Now for war. There is a common belief in modern times that great battles bring on clouds and rain through the atmospheric disturbances set up by the rolling reverberation of the artillery. During the American Civil War it was a matter of common observation that rain followed the great battles. I have been told, by one who took part in the battle of Solferino, that the day was dull and rainy; indeed, the Austrian commander attributed the loss of the battle to a terrific thunderstorm which burst over the field and obscured the movements of powerful masses of the enemy. The belief that heavy firing brings down rain is indeed so rooted, that a civil engineer wrote a book not many years ago to prove it, and a gentleman of scientific tastes read a paper to the same effect before the British Association in 1874.[2] Perhaps they would have spared themselves the trouble if they had been aware, first, that as late as the beginning of this century the belief was just the reverse, and batteries were regularly kept by many French Communes for the sole purpose of dispersing the clouds;[3] and second, that the theory which connects great battles with heavy rain is very much older than the invention of gunpowder.

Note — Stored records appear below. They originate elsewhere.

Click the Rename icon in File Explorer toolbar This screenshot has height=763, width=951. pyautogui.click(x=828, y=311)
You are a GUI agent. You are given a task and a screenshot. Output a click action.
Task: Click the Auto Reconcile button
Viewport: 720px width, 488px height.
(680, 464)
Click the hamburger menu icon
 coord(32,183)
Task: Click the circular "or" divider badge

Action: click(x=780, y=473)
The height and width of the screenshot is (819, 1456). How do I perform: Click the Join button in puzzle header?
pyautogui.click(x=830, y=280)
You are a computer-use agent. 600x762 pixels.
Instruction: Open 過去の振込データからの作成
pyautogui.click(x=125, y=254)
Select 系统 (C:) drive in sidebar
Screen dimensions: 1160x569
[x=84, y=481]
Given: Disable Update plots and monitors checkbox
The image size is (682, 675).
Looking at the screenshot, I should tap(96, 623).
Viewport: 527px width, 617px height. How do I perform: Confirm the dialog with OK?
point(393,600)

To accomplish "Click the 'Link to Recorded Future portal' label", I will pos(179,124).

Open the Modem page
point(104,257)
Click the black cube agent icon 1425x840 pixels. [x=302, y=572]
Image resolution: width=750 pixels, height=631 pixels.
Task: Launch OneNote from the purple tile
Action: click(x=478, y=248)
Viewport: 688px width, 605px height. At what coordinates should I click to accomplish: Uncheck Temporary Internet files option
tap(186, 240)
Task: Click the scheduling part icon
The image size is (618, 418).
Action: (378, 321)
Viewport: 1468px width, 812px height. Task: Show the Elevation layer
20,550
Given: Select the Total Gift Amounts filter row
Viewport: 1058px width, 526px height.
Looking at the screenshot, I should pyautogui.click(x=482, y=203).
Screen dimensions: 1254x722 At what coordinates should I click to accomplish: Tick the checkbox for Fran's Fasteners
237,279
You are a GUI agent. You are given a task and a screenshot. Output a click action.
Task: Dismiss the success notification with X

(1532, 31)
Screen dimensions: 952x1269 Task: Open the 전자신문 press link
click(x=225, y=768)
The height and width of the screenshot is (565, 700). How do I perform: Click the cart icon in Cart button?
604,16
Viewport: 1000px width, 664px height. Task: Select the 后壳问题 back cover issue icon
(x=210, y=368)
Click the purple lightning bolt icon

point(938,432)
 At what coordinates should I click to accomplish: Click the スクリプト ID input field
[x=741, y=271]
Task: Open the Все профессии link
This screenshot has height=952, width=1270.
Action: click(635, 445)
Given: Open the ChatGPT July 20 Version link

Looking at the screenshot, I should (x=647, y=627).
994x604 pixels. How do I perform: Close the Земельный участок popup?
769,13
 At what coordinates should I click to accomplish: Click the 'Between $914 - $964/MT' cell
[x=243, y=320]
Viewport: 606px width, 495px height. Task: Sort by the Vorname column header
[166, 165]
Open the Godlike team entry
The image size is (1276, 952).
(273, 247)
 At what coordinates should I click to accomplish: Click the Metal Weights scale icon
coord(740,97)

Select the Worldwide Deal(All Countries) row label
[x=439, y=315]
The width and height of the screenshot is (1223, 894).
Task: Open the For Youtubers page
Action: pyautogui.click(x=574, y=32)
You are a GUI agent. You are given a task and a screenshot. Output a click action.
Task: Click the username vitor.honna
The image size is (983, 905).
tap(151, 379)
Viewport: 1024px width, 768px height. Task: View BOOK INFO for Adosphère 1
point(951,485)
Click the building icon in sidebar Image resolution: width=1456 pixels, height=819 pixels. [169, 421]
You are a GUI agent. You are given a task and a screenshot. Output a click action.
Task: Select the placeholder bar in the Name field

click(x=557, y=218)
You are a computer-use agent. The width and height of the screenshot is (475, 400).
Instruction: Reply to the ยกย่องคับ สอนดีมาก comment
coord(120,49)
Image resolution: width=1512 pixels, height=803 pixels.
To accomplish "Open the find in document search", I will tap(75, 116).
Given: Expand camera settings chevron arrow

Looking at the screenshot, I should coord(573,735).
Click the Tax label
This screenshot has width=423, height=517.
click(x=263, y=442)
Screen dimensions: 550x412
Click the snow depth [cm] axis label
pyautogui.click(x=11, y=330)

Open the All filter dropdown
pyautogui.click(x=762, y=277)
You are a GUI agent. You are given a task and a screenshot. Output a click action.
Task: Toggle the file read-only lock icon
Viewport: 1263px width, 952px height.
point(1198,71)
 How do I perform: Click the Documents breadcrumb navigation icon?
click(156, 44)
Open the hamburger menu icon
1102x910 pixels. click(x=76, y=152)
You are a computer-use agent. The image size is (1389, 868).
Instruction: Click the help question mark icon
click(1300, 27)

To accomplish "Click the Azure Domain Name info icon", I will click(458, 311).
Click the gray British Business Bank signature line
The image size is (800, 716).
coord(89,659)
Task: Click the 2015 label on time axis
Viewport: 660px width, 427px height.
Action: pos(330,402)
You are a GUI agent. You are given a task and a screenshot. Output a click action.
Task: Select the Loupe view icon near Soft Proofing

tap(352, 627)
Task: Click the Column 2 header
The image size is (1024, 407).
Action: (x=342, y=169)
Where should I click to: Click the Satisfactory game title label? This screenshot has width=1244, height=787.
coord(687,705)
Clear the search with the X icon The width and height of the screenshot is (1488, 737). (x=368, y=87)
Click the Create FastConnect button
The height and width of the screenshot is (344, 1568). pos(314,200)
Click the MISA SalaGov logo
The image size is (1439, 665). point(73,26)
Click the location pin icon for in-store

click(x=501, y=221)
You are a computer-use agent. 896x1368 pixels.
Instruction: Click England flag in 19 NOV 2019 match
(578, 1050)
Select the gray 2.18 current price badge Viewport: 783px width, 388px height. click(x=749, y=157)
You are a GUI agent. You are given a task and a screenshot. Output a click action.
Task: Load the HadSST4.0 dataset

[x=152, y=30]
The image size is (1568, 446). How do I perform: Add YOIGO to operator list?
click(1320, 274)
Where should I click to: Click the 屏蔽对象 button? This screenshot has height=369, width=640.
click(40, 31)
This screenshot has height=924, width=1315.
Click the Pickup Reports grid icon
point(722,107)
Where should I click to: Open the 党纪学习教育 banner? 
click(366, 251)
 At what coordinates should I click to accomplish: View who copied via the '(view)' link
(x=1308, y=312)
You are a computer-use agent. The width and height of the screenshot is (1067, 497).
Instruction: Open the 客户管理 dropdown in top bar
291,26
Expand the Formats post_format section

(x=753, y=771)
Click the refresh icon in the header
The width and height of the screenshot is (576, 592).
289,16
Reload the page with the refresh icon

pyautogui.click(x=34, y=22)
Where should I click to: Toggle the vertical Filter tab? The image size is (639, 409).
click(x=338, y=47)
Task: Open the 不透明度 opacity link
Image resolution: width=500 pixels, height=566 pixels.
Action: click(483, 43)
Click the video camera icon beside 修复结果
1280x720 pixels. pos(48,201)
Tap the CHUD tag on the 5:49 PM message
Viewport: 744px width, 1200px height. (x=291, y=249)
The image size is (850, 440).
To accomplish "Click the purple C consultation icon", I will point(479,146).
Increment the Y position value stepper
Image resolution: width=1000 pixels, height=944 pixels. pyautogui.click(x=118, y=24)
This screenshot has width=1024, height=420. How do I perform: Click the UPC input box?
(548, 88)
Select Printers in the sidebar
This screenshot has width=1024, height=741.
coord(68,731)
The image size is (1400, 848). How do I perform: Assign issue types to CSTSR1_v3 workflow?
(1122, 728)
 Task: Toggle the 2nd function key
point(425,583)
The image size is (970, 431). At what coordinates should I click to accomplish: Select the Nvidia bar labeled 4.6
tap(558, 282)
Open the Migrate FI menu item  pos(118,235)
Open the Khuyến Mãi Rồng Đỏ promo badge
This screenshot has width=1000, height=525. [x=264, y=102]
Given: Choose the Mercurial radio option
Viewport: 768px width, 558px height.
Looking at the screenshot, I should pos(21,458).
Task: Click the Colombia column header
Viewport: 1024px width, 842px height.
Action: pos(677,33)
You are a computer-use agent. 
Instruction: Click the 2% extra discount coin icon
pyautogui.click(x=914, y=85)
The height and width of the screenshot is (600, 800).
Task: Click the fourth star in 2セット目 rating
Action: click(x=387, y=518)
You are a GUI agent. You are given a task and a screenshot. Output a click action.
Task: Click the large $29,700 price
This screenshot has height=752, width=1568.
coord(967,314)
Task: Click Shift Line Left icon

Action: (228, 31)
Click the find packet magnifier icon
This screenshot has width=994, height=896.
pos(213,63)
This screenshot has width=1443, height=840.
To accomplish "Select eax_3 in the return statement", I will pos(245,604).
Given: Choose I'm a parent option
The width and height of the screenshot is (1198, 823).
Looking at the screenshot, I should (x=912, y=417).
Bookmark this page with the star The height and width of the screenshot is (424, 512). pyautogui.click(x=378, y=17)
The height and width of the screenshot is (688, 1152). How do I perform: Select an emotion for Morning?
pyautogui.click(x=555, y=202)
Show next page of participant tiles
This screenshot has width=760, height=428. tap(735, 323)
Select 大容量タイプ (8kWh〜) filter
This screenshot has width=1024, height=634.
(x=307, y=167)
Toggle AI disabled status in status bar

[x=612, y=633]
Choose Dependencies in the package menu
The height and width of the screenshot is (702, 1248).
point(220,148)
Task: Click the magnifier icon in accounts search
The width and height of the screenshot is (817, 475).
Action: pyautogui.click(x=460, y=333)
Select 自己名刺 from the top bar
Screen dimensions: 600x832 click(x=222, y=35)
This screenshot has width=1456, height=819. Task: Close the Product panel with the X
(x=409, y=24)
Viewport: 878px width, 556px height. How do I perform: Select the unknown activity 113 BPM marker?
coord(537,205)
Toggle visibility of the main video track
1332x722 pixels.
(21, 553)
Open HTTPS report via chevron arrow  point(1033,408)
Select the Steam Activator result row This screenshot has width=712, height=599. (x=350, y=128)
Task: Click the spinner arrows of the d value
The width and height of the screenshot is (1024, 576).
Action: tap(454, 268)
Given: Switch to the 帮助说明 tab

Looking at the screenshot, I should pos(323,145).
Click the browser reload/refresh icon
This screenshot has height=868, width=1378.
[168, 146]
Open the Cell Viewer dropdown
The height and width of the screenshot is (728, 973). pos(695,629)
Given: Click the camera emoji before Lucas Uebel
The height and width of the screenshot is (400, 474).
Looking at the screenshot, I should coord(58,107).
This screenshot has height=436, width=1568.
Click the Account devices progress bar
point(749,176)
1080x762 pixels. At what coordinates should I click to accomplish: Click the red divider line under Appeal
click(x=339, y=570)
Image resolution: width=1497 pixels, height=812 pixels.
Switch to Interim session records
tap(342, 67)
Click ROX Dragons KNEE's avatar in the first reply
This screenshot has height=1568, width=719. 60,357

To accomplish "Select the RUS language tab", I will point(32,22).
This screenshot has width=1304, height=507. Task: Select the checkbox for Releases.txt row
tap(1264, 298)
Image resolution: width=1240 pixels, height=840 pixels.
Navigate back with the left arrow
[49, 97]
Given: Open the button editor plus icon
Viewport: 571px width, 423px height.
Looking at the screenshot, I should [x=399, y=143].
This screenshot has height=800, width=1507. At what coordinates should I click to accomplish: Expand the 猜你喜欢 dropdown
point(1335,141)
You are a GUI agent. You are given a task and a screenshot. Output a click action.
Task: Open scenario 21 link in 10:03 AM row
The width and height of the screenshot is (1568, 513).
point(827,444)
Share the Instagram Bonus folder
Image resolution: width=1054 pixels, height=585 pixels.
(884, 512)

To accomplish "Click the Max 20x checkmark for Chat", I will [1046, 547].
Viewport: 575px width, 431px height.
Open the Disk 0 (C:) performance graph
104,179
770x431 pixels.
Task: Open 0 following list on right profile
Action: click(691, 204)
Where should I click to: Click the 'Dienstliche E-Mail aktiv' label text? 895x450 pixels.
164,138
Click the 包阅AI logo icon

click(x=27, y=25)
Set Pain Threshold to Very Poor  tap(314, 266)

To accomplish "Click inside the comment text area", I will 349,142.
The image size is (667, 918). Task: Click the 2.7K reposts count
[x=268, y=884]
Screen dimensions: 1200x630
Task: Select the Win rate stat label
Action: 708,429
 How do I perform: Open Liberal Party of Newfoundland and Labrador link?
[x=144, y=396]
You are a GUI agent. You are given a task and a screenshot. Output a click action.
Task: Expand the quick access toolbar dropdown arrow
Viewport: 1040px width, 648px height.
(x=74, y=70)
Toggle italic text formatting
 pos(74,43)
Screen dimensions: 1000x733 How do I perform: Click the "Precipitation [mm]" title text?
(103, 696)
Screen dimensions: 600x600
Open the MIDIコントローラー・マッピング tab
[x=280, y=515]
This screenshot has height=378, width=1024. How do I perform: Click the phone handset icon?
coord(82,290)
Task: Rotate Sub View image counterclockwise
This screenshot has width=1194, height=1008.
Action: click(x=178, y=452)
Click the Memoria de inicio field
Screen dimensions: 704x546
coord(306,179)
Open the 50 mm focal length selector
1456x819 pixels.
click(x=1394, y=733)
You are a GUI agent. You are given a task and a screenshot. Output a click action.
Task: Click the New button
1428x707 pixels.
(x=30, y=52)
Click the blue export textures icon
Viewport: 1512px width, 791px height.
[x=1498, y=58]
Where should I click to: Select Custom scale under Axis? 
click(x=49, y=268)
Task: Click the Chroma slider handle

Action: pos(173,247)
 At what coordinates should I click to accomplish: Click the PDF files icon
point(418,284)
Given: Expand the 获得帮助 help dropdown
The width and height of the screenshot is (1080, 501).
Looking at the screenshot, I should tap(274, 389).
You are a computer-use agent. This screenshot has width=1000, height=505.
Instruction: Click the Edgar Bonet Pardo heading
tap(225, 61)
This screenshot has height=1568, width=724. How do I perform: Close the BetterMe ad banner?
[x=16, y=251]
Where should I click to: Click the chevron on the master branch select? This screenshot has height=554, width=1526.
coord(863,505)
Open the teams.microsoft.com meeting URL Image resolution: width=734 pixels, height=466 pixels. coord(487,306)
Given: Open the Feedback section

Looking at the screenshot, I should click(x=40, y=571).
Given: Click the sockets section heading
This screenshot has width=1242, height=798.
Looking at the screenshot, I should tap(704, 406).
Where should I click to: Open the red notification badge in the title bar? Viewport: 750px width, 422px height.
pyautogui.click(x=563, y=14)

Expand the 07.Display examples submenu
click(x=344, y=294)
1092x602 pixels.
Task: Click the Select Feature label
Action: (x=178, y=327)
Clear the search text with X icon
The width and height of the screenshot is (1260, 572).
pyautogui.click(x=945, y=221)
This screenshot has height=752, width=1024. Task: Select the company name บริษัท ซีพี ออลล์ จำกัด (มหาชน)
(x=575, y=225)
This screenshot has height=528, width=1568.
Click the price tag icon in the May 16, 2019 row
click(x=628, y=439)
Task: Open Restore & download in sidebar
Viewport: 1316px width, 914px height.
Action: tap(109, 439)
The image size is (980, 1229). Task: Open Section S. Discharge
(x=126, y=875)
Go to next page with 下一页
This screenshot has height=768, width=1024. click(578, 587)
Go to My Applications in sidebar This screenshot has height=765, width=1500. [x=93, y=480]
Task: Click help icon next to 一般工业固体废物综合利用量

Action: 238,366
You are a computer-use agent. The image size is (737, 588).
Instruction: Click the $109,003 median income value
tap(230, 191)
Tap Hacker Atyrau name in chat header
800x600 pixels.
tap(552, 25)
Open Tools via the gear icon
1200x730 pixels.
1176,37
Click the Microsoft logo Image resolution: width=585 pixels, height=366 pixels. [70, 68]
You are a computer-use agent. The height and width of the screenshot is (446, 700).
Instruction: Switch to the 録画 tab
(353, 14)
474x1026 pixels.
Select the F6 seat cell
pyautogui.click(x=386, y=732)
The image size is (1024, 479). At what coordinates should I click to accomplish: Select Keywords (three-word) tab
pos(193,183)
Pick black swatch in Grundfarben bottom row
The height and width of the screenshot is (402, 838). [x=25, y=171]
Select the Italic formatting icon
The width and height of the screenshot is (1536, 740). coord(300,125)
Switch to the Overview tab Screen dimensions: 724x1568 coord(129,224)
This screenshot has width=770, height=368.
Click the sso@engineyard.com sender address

After describing the defeat of the Teutons by the Romans under Marius, Plutarch mentions a popular saying, that great

  1. Pliny, Nat. Hist., xxviii, 33 seq.
  2. “On Disturbance of the Weather by Artificial Influences, especially Battles, Military Movements, Great Explosions, and Conflagrations,” by R. B. Belcher. See Report of the meeting of the British Association for 1874, Transactions of the Sections, p. 36.
  3. Journal and Proceedings of the R. Society of N. S. Wales, xvi (1882), p. 12. The address of the President (p. 11 seq.) contains a judicious discussion of the whole question. The earlier view must have been shared by Southey, for, in describing a naval action in the Mediterranean, he says “the firing made a perfect calm” (Life of Nelson, ch. iii).